Farden Township is a township in Hubbard County, Minnesota, United States. The population was 1,145 at the 2020 census.

Farden Township was named for Ole J. Farden, an early Norwegian settler.

==Geography==
According to the United States Census Bureau, the township has a total area of 36.2 sqmi, of which 33.7 sqmi is land and 2.5 sqmi (6.94%) is water.

==Demographics==
As of the census of 2000, there were 994 people, 358 households, and 277 families residing in the township. The population density was 29.5 PD/sqmi. There were 510 housing units at an average density of 15.1 /sqmi. The racial makeup of the township was 86.92% White, 0.20% African American, 10.36% Native American, 0.10% Asian, 0.30% from other races, and 2.11% from two or more races. Hispanic or Latino of any race were 0.20% of the population.

There were 358 households, out of which 38.3% had children under the age of 18 living with them, 63.4% were married couples living together, 9.8% had a female householder with no husband present, and 22.6% were non-families. 17.0% of all households were made up of individuals, and 6.7% had someone living alone who was 65 years of age or older. The average household size was 2.78 and the average family size was 3.13.

In the township the population was spread out, with 29.9% under the age of 18, 7.5% from 18 to 24, 29.6% from 25 to 44, 21.4% from 45 to 64, and 11.6% who were 65 years of age or older. The median age was 34 years. For every 100 females, there were 101.6 males. For every 100 females age 18 and over, there were 100.3 males.

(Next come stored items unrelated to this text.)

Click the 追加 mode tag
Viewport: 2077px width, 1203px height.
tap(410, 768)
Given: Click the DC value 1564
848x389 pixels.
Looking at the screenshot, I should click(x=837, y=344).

The median income for a household in the township was $41,842, and the median income for a family was $44,688. Males had a median income of $30,179 versus $25,833 for females. The per capita income for the township was $16,642. About 5.7% of families and 8.3% of the population were below the poverty line, including 8.5% of those under age 18 and 14.3% of those age 65 or over.